Problem to work on :: Among the records below, the line containing "This screenshot has width=1024, height=400." marks the start. Output it and all lines after it exactly.

The records ::
▬▬▬▬▬▬▬▬▬▬

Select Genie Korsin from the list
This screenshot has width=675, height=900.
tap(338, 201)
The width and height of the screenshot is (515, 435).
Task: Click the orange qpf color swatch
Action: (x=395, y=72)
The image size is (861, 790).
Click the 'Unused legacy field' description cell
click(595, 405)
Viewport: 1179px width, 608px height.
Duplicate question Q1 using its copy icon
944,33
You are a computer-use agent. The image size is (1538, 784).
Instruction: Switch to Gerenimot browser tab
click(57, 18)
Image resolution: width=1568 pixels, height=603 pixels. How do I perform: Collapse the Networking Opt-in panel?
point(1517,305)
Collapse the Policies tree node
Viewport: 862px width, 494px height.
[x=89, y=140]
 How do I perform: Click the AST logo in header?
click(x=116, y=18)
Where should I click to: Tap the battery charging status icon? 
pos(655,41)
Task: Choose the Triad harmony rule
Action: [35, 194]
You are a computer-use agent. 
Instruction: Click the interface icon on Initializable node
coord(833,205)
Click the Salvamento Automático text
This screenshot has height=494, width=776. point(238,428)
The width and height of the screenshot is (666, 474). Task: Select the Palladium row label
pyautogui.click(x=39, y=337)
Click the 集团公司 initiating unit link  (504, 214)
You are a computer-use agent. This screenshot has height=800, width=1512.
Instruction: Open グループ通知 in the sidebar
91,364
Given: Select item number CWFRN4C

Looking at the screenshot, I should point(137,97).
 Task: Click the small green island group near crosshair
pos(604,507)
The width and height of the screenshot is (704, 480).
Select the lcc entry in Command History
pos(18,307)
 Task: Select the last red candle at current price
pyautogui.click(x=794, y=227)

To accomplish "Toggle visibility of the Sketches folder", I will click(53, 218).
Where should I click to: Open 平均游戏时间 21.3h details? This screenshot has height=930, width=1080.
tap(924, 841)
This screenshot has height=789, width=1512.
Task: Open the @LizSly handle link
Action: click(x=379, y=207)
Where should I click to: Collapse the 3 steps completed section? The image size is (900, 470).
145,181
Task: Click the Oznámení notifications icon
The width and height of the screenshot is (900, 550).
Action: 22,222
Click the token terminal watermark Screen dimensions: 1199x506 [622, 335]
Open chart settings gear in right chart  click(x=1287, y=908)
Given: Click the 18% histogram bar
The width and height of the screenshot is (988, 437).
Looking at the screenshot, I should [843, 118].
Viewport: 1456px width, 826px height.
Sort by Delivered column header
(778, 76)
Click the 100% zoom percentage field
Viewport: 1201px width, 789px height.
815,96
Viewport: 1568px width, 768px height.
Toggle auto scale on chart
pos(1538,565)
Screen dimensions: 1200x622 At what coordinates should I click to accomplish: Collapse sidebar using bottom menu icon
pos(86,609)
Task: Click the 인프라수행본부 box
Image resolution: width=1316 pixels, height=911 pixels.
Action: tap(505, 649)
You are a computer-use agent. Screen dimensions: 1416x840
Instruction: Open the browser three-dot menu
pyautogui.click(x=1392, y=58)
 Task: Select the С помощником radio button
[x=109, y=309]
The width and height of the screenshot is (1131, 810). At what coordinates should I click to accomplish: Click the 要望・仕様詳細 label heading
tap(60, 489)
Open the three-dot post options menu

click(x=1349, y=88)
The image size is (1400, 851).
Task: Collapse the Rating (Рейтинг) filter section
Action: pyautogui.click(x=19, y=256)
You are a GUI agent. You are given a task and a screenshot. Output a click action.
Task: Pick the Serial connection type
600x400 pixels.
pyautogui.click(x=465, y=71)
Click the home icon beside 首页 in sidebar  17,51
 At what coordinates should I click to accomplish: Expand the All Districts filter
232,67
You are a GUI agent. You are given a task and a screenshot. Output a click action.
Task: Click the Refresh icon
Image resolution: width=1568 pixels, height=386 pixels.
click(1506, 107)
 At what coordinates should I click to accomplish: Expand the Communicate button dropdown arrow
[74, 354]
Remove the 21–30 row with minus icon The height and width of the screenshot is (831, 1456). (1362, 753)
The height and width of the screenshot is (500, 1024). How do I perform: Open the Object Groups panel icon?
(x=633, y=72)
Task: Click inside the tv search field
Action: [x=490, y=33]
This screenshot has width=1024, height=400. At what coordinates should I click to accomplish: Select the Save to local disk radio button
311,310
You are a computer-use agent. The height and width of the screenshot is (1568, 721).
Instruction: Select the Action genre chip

▬▬▬▬▬▬▬▬▬▬

Output of the exercise ::
This screenshot has width=1024, height=400. At what coordinates should I click to accomplish: Select the Save to local disk radio button
311,310
You are a computer-use agent. The height and width of the screenshot is (1568, 721).
Instruction: Select the Action genre chip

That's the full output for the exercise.